PUBLISHED : Tuesday, 18 February, 2014, 5:11am
UPDATED : Tuesday, 18 February, 2014, 5:11am

Two-thirds of food manufacturers, distributors and convenience stores dump their surplus food, though 85 per cent of them say they have a policy on handling their excess goods, a study commissioned by Oxfam has found.

Surplus food dumped each year in the territory amounts to HK$60 million in value, which is equivalent to providing about three million food bank meals at HK$20 each, the study said.

Legal liability for food donated is the main concern which deters about 90 per cent of food retailers and manufacturers surveyed from giving their surplus goods to charities such as food banks.

The survey, conducted by Policy 21, a company set up by University of Hong Kong academics, in September and October asked 225 branches of convenience and prepackaged food stores as well as 128 food companies their attitudes towards donating food.

More than nine in 10 retailers surveyed said they often discard bread, cakes and microwave food, while food companies mainly throw away grain products such as noodles and rice, as well as frozen meat and vegetables. It is also common for retailers to dump food considered "unattractive", even if such products are well ahead of their expiry dates.

"We've come across retailers throwing away cartons of cooking oil just because one bottle leaks and spills on other bottles which are undamaged," said Wong Shek-hung, an Oxfam Hong Kong programme manager.

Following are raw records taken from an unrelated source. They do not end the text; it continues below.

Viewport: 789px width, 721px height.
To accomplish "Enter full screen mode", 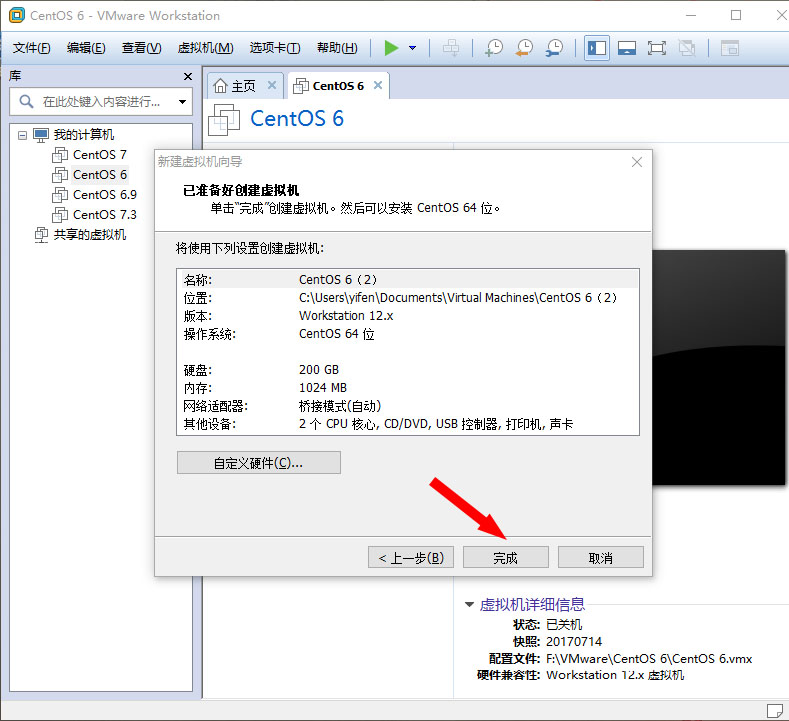I will tap(656, 48).
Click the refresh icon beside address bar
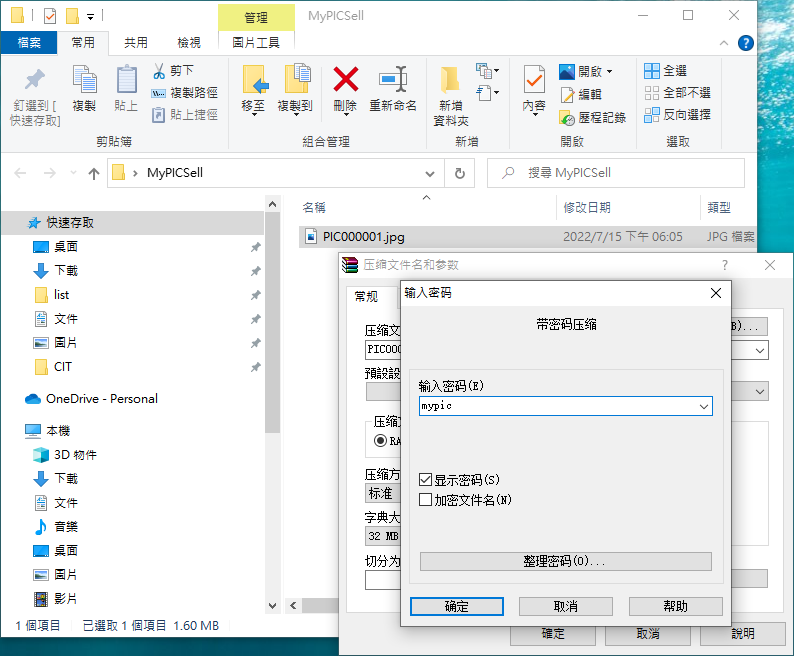This screenshot has height=656, width=794. [459, 173]
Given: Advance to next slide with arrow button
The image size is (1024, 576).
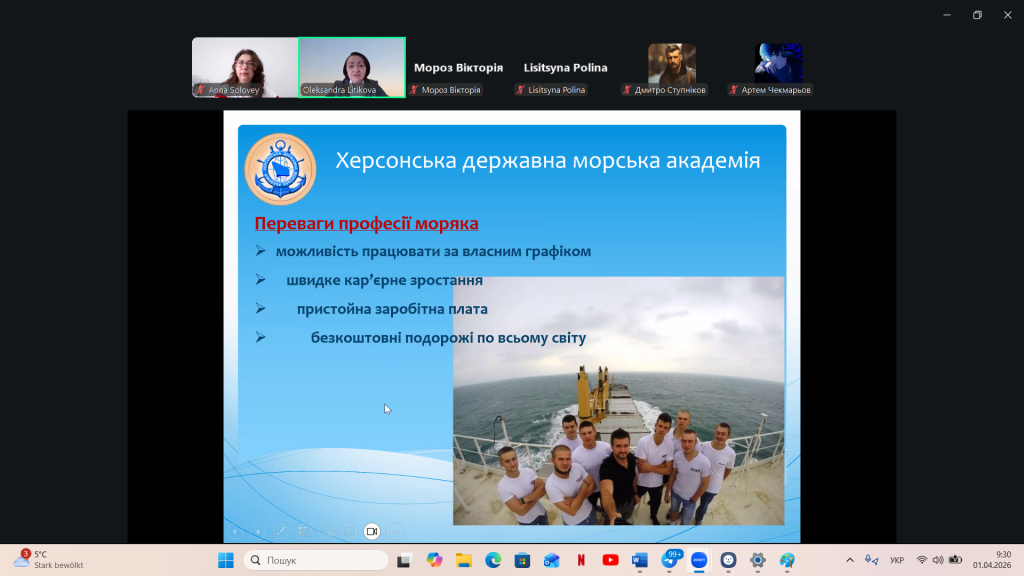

Among all the convenience stores surveyed, only one franchised branch had donated food to charities.

Branches of non-franchised chain stores all declined to answer the questionnaire, Wong said.

Only a handful of food manufacturers currently donate food to food banks.

Oxfam is urging the government to study the feasibility of drawing up legislation regarding the liabilities of food donors and food banks. This would allow stakeholders to know what rules to follow and better protect food banks, which Oxfam says are now in a disadvantaged position when entering agreements with chain stores.

The government can draw from the American experience where legislation spells out the liability of food donors, for example food donated has to meet the requirements of relevant food labelling laws.

"Oxfam or other NGOs do not have the kind of resources that the government has to conduct a comprehensive study into how food donation should be carried out in Hong Kong," Wong said, adding that the government should put the issue on its agenda as soon as possible.

She also called on the government to relax the use of public funds, which currently restricts NGOs from purchasing food for the needy, for programmes to salvage and reuse food.